Centanni, 60, and his cameraman, Olaf Wiig, 36, remain in the hands of their abductors, who yesterday released a videotape of the pair and a statement that their freedom depends on the United States' freeing all Muslim prisoners in its custody.

Reached at his home in San Jose, Calif., Ken Centanni, one of the reporter's six siblings, said he was still trying to formulate a response to the barrage of media inquiries he has received since the kidnappers' demand was made public.

In the meantime, he declined to respond to questions.

But in an interview he gave a few days ago to the Mercury News in his hometown, Ken Centanni said that covering stories like the unrest in the Middle East is his brother's passion.

"This is what he is all about," Ken Centanni said. "You can't keep him away from this stuff."

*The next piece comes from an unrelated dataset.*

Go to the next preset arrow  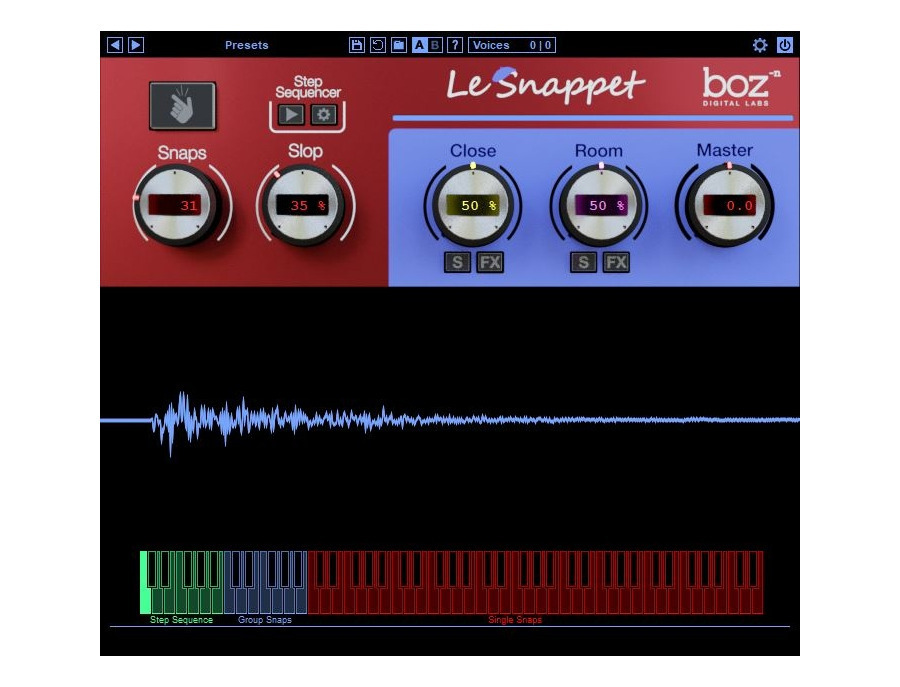(x=136, y=45)
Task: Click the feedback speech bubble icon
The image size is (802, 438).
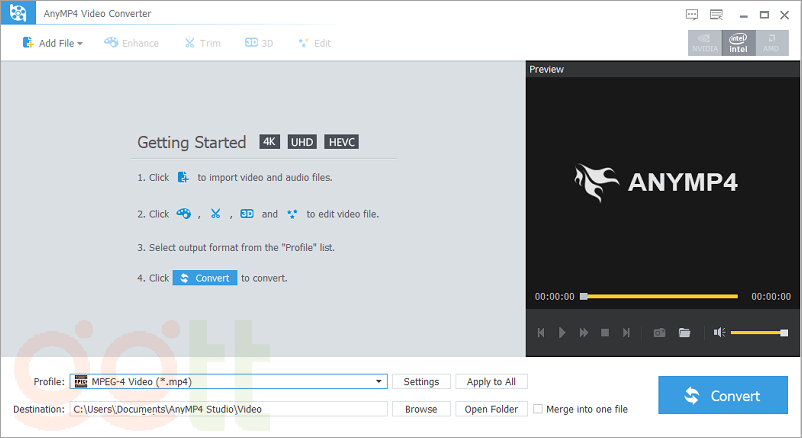Action: 691,14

Another brother, Nicholas Centanni, said in the same Mercury News article that when Steve Centanni left for his first assignment in Israel, he was excited: "He thought this would be a safer place than going to Iraq."

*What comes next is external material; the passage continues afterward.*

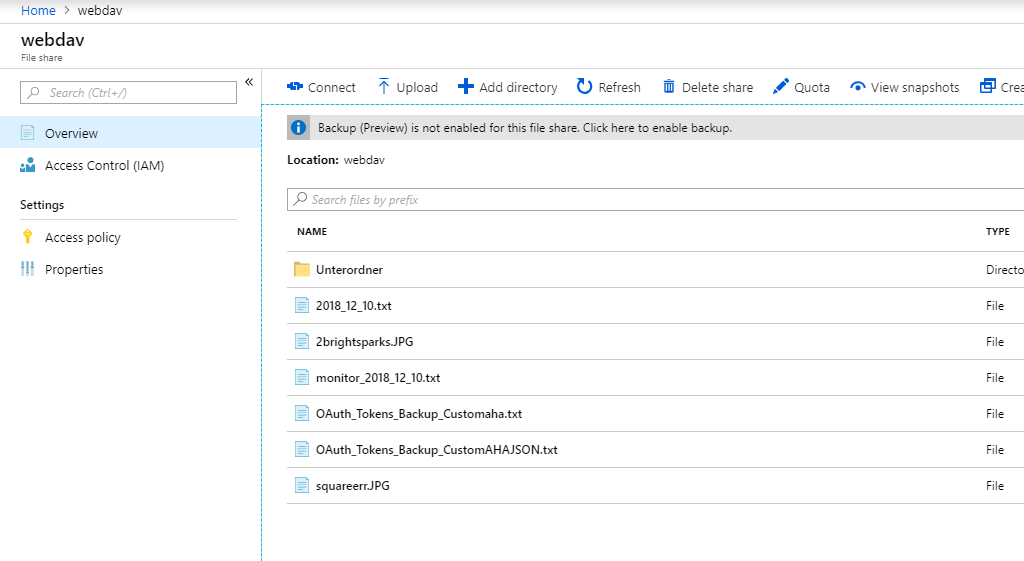Click the Delete share trash icon
Screen dimensions: 1024x561
click(x=669, y=87)
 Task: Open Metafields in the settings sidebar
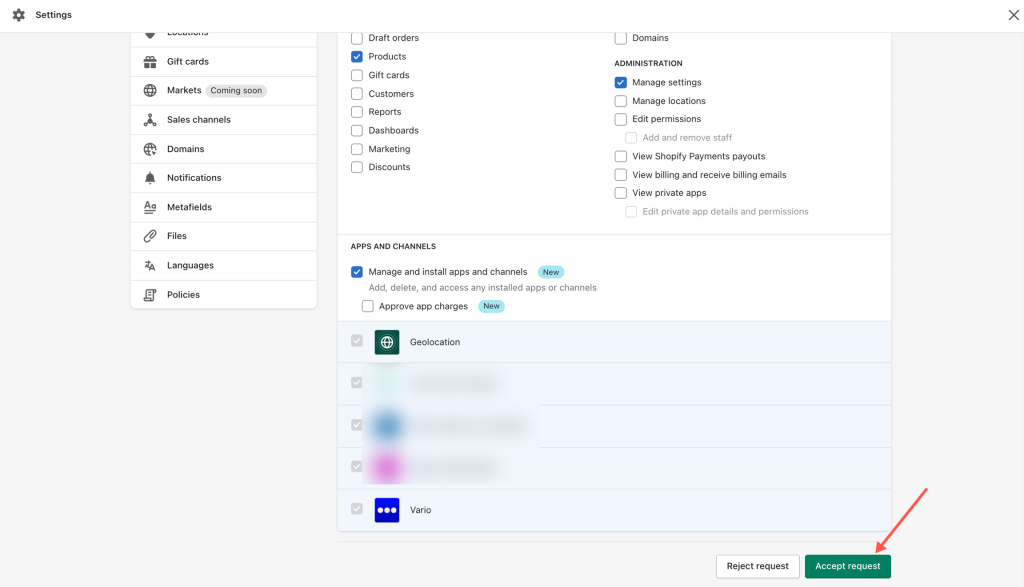point(189,207)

In Iraq, Centanni, who has been with the Fox News Channel since 1996, was the first television correspondent to report from the building where Saddam Hussein's sons, Uday and Qusay Hussein, were killed after a gun battle with soldiers from the 101st Airborne Division in July 2003, the Fox News Web site says.

Centanni was the first to report that the United States had captured two oil terminals off Iraq's coast, preventing them from being blown up by the Iraqis, the site says. He also reported from Afghanistan and on hostilities between Pakistani and Indian troops in Kashmir.

Along the way, Centanni gathered a few fans. Jed Babbin, a contributing editor at The American Spectator and a former deputy undersecretary of defense in the first President George Bush's administration, expressed his admiration for Centanni in a column on National Review's Web site in March 2003:

"It's time for me to admit something. I'd give significant parts of my anatomy to change places with a young guy named Steve Centanni. He's a Fox News reporter embedded with the Navy SEALs, running up and down Iraq with some of the smartest, toughest and most skilled adrenaline junkies in the history of warfare."

Wiig, the freelance cameraman, is a native of New Zealand. His personal Web site says he lives in Sussex, England, and is based in London.

He has worked on TV documentaries in Britain and New Zealand, as well as on television commercials. A decade ago, he was technical director of a children's TV channel in New Zealand.

Anita McNaught, Wiig's wife, who is also a television journalist, joined Palestinian journalists last week in appealing for the men's release, the Los Angeles Times reported.